- Written exercise -
Copy every one of the following rows, matching each line precisely.

Extracted data entries
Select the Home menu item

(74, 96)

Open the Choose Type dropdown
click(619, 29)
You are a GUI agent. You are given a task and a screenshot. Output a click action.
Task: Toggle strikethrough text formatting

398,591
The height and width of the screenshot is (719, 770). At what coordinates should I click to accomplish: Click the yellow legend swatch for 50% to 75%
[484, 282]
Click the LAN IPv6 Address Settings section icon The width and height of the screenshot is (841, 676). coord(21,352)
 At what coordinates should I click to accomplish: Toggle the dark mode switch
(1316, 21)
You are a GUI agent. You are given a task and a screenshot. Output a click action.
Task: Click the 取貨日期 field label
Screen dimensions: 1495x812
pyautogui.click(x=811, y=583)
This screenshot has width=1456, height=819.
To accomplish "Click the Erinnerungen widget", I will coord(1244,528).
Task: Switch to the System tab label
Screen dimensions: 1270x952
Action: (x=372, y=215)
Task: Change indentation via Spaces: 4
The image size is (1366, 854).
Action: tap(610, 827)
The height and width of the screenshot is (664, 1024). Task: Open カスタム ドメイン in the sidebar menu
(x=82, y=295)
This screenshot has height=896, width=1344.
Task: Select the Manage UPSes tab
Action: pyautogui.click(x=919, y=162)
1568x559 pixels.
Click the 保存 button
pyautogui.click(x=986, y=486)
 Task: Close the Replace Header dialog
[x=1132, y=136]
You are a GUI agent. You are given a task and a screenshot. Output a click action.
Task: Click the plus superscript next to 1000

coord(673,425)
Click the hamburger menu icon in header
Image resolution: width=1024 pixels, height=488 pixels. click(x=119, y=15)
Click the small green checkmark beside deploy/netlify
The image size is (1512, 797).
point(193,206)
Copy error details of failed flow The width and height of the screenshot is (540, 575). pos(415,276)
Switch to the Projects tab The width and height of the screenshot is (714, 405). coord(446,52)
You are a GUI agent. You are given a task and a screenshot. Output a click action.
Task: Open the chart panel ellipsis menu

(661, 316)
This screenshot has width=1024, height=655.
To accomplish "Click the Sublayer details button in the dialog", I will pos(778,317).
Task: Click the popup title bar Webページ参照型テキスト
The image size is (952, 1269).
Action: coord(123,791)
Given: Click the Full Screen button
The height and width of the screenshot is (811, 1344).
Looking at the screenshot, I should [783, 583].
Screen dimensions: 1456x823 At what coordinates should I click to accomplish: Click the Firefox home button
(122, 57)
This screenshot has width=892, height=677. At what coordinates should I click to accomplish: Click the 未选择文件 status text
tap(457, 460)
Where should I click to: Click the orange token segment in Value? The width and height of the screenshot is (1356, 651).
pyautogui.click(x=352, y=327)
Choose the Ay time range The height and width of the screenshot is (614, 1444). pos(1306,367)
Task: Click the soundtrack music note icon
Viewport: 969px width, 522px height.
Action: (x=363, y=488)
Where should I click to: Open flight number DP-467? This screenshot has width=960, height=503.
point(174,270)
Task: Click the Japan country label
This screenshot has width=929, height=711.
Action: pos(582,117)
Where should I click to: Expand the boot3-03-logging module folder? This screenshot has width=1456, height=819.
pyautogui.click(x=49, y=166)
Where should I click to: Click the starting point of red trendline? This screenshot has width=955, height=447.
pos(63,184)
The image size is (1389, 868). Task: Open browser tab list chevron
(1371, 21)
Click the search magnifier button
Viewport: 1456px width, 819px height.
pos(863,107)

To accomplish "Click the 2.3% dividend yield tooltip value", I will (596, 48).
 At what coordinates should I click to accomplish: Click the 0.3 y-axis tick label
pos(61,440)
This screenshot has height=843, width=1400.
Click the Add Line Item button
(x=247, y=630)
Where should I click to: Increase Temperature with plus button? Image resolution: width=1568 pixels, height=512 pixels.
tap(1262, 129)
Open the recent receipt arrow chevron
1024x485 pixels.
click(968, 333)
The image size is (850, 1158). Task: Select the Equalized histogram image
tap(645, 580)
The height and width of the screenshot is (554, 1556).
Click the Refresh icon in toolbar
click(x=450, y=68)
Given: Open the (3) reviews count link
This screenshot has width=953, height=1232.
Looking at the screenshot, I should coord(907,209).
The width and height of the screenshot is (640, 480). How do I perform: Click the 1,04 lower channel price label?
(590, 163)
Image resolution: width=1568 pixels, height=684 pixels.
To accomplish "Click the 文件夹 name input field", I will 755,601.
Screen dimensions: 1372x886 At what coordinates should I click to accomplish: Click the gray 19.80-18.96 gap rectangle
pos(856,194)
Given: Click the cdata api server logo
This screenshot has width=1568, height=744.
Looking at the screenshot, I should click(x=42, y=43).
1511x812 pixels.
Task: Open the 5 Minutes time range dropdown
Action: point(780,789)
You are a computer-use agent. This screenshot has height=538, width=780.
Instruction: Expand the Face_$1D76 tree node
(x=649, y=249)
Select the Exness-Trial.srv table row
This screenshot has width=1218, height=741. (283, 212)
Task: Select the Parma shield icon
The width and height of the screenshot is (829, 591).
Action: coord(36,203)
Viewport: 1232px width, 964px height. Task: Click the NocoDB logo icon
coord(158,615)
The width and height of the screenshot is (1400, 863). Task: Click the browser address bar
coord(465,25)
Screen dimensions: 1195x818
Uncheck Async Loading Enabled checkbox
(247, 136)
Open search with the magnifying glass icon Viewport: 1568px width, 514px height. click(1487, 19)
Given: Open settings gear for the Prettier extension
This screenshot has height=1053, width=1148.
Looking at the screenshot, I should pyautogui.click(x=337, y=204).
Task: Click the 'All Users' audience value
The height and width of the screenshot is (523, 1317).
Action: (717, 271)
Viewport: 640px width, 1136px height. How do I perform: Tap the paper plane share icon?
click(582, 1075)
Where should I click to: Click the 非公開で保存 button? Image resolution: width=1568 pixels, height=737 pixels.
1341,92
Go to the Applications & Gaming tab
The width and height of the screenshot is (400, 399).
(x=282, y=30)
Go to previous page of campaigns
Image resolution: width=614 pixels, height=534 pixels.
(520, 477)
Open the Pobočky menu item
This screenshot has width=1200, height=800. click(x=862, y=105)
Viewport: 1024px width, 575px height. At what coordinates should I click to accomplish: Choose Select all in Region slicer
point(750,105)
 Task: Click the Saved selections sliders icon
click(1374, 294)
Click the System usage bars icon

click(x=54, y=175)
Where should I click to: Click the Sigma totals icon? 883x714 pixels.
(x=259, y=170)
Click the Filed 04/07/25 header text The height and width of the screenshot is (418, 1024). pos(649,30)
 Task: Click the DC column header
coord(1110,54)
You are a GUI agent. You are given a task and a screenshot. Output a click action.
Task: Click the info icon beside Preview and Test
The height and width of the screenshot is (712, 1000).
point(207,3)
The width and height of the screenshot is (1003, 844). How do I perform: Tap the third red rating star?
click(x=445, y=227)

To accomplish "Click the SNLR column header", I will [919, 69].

- Finished exercise -
Select the Home menu item

(74, 96)

Open the Choose Type dropdown
click(619, 29)
You are a GUI agent. You are given a task and a screenshot. Output a click action.
Task: Toggle strikethrough text formatting

398,591
The height and width of the screenshot is (719, 770). At what coordinates should I click to accomplish: Click the yellow legend swatch for 50% to 75%
[484, 282]
Click the LAN IPv6 Address Settings section icon The width and height of the screenshot is (841, 676). coord(21,352)
 At what coordinates should I click to accomplish: Toggle the dark mode switch
(1316, 21)
You are a GUI agent. You are given a task and a screenshot. Output a click action.
Task: Click the 取貨日期 field label
Screen dimensions: 1495x812
pyautogui.click(x=811, y=583)
This screenshot has width=1456, height=819.
To accomplish "Click the Erinnerungen widget", I will coord(1244,528).
Task: Switch to the System tab label
Screen dimensions: 1270x952
Action: (x=372, y=215)
Task: Change indentation via Spaces: 4
The image size is (1366, 854).
Action: tap(610, 827)
The height and width of the screenshot is (664, 1024). Task: Open カスタム ドメイン in the sidebar menu
(x=82, y=295)
This screenshot has height=896, width=1344.
Task: Select the Manage UPSes tab
Action: pyautogui.click(x=919, y=162)
1568x559 pixels.
Click the 保存 button
pyautogui.click(x=986, y=486)
 Task: Close the Replace Header dialog
[x=1132, y=136]
You are a GUI agent. You are given a task and a screenshot. Output a click action.
Task: Click the plus superscript next to 1000

coord(673,425)
Click the hamburger menu icon in header
Image resolution: width=1024 pixels, height=488 pixels. click(x=119, y=15)
Click the small green checkmark beside deploy/netlify
The image size is (1512, 797).
point(193,206)
Copy error details of failed flow The width and height of the screenshot is (540, 575). pos(415,276)
Switch to the Projects tab The width and height of the screenshot is (714, 405). coord(446,52)
You are a GUI agent. You are given a task and a screenshot. Output a click action.
Task: Open the chart panel ellipsis menu

(661, 316)
This screenshot has width=1024, height=655.
To accomplish "Click the Sublayer details button in the dialog", I will pos(778,317).
Task: Click the popup title bar Webページ参照型テキスト
The image size is (952, 1269).
Action: coord(123,791)
Given: Click the Full Screen button
The height and width of the screenshot is (811, 1344).
Looking at the screenshot, I should [783, 583].
Screen dimensions: 1456x823 At what coordinates should I click to accomplish: Click the Firefox home button
(122, 57)
This screenshot has width=892, height=677. At what coordinates should I click to accomplish: Click the 未选择文件 status text
tap(457, 460)
Where should I click to: Click the orange token segment in Value? The width and height of the screenshot is (1356, 651).
pyautogui.click(x=352, y=327)
Choose the Ay time range The height and width of the screenshot is (614, 1444). pos(1306,367)
Task: Click the soundtrack music note icon
Viewport: 969px width, 522px height.
Action: (x=363, y=488)
Where should I click to: Open flight number DP-467? This screenshot has width=960, height=503.
point(174,270)
Task: Click the Japan country label
This screenshot has width=929, height=711.
Action: pos(582,117)
Where should I click to: Expand the boot3-03-logging module folder? This screenshot has width=1456, height=819.
pyautogui.click(x=49, y=166)
Where should I click to: Click the starting point of red trendline? This screenshot has width=955, height=447.
pos(63,184)
The image size is (1389, 868). Task: Open browser tab list chevron
(1371, 21)
Click the search magnifier button
Viewport: 1456px width, 819px height.
pos(863,107)

To accomplish "Click the 2.3% dividend yield tooltip value", I will (596, 48).
 At what coordinates should I click to accomplish: Click the 0.3 y-axis tick label
pos(61,440)
This screenshot has height=843, width=1400.
Click the Add Line Item button
(x=247, y=630)
Where should I click to: Increase Temperature with plus button? Image resolution: width=1568 pixels, height=512 pixels.
tap(1262, 129)
Open the recent receipt arrow chevron
1024x485 pixels.
click(968, 333)
The image size is (850, 1158). Task: Select the Equalized histogram image
tap(645, 580)
The height and width of the screenshot is (554, 1556).
Click the Refresh icon in toolbar
click(x=450, y=68)
Given: Open the (3) reviews count link
This screenshot has width=953, height=1232.
Looking at the screenshot, I should coord(907,209).
The width and height of the screenshot is (640, 480). How do I perform: Click the 1,04 lower channel price label?
(590, 163)
Image resolution: width=1568 pixels, height=684 pixels.
To accomplish "Click the 文件夹 name input field", I will 755,601.
Screen dimensions: 1372x886 At what coordinates should I click to accomplish: Click the gray 19.80-18.96 gap rectangle
pos(856,194)
Given: Click the cdata api server logo
This screenshot has width=1568, height=744.
Looking at the screenshot, I should click(x=42, y=43).
1511x812 pixels.
Task: Open the 5 Minutes time range dropdown
Action: point(780,789)
You are a computer-use agent. This screenshot has height=538, width=780.
Instruction: Expand the Face_$1D76 tree node
(x=649, y=249)
Select the Exness-Trial.srv table row
This screenshot has width=1218, height=741. (283, 212)
Task: Select the Parma shield icon
The width and height of the screenshot is (829, 591).
Action: coord(36,203)
Viewport: 1232px width, 964px height. Task: Click the NocoDB logo icon
coord(158,615)
The width and height of the screenshot is (1400, 863). Task: Click the browser address bar
coord(465,25)
Screen dimensions: 1195x818
Uncheck Async Loading Enabled checkbox
(247, 136)
Open search with the magnifying glass icon Viewport: 1568px width, 514px height. click(1487, 19)
Given: Open settings gear for the Prettier extension
This screenshot has height=1053, width=1148.
Looking at the screenshot, I should pyautogui.click(x=337, y=204).
Task: Click the 'All Users' audience value
The height and width of the screenshot is (523, 1317).
Action: (717, 271)
Viewport: 640px width, 1136px height. How do I perform: Tap the paper plane share icon?
click(582, 1075)
Where should I click to: Click the 非公開で保存 button? Image resolution: width=1568 pixels, height=737 pixels.
1341,92
Go to the Applications & Gaming tab
The width and height of the screenshot is (400, 399).
(x=282, y=30)
Go to previous page of campaigns
Image resolution: width=614 pixels, height=534 pixels.
(520, 477)
Open the Pobočky menu item
This screenshot has width=1200, height=800. click(x=862, y=105)
Viewport: 1024px width, 575px height. At what coordinates should I click to accomplish: Choose Select all in Region slicer
point(750,105)
 Task: Click the Saved selections sliders icon
click(1374, 294)
Click the System usage bars icon

click(x=54, y=175)
Where should I click to: Click the Sigma totals icon? 883x714 pixels.
(x=259, y=170)
Click the Filed 04/07/25 header text The height and width of the screenshot is (418, 1024). pos(649,30)
 Task: Click the DC column header
coord(1110,54)
You are a GUI agent. You are given a task and a screenshot. Output a click action.
Task: Click the info icon beside Preview and Test
The height and width of the screenshot is (712, 1000).
point(207,3)
The width and height of the screenshot is (1003, 844). How do I perform: Tap the third red rating star?
click(x=445, y=227)

To accomplish "Click the SNLR column header", I will [919, 69].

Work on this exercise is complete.